Food writers can learn a few important lessons from a blackberry pie, poet (and frequent contributor to Voracious' Producing Poetry series) Kate Lebo told students at a Richard Hugo House workshop this weekend.
For "Making the Pie Higher: Writing the Modern American Food Poem," Lebo alternated a pie-making demonstration with poetry readings and writing exercises, all of which were designed to showcase common shortcomings of food writing. According to Lebo, food writers often fail because they doesn't properly negotiate the boundary between oneself and the rest of the eating world.
"A pie is a public form," Lebo said, adding that it was once considered bad luck to cut a single slice of pie, since the meat and fruit beneath its protective crust were typically communal property. "Whereas a yogurt cup, that form is an individual form."
Too many food bloggers are contenting themselves with the literary versions of yogurt cups, producing posts in which nobody else can share, because readers weren't at the table where the sheep's eye was served or aren't acquainted with the writer's goulash-making grandmother.
"Writing moves along the continuum from a piece of therapy to a piece of art," Lebo reminded her students. "My students always want to write poems about love and loss. I say give me poems about lawnmowers and spatulas."

## [Dataset excerpts]
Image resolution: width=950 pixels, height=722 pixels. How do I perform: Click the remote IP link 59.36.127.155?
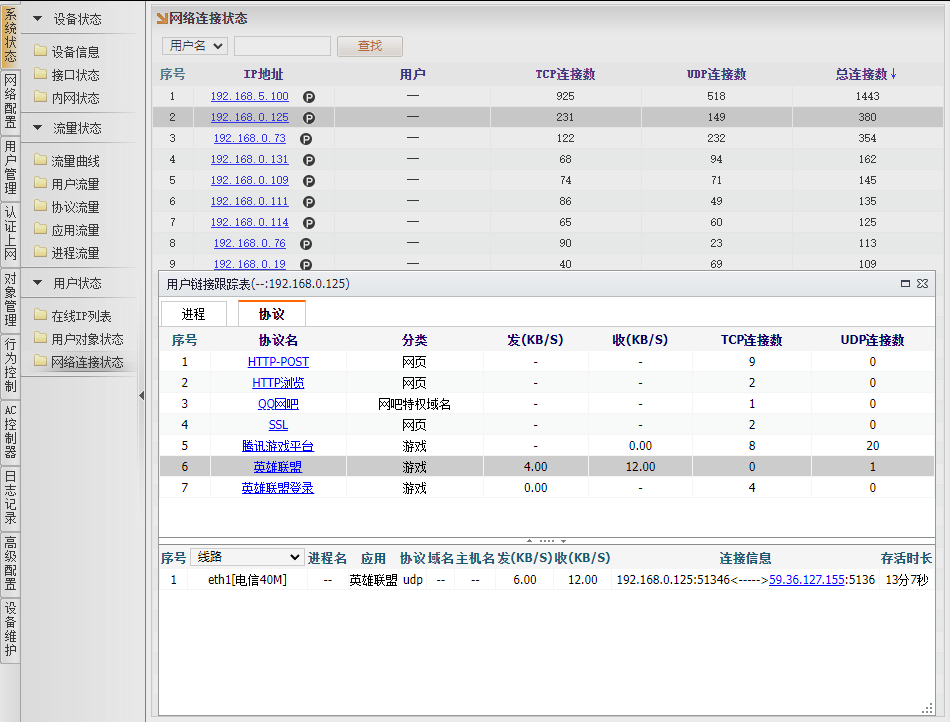coord(808,580)
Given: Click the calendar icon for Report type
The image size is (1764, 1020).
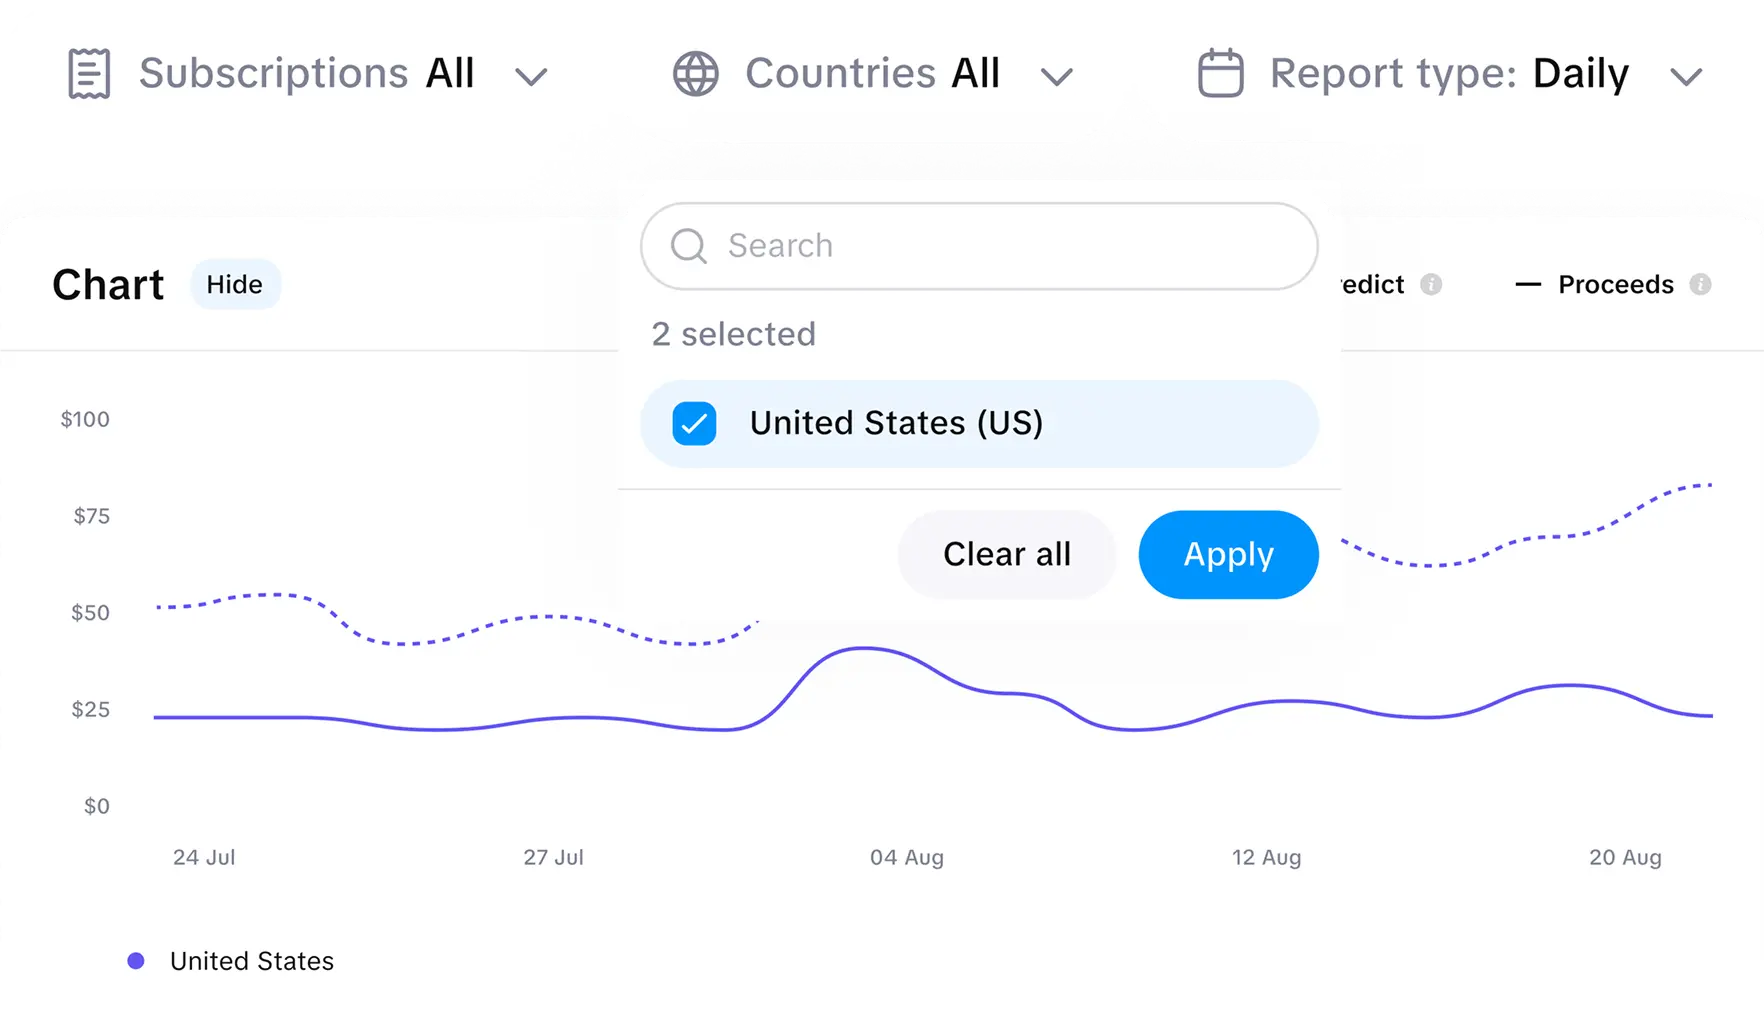Looking at the screenshot, I should pos(1220,72).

## [Tasks]
- a) Extract the passage of the article on Kate Lebo's food-writing workshop from "Too many food" up to and including "writer's goulash-making grandmother.".
- b) Write what comes next in the article on Kate Lebo's food-writing workshop, starting after its last sentence.
None of the data is needed for the tasks.

## [Results of the tasks]
- a)
Too many food bloggers are contenting themselves with the literary versions of yogurt cups, producing posts in which nobody else can share, because readers weren't at the table where the sheep's eye was served or aren't acquainted with the writer's goulash-making grandmother.

- b)
Modern bloggers aren't the only writers guilty of self-absorption: Lebo used Sylvia Plath's "Blackberrying" as an example of food writing that's inherently unrelatable.
But Lebo warned that food writers can also err in the opposite direction. When food writers don't locate the personal significance of a universal food experience, they risk producing meaningless poems or prose.
"If you just say the word 'strawberry,' it's easy, we all know what that looks like," Lebo says. "That's lazy. You need to make it private."
Pie, of course, reflects the idiosyncrasies of its baker. And it rarely turns out exactly as intended, whether it's because the oven didn't heat correctly or the berries were juicier than anticipated. Great food writing incorporates twists, turns and disappointments, Lebo said.
"When I see bad food writing, it's bad because it's boring," she said. "It creates the expectation that there's going to be a happy ending. It's not that a measurable expectation is bad. The thing is, it happens every time."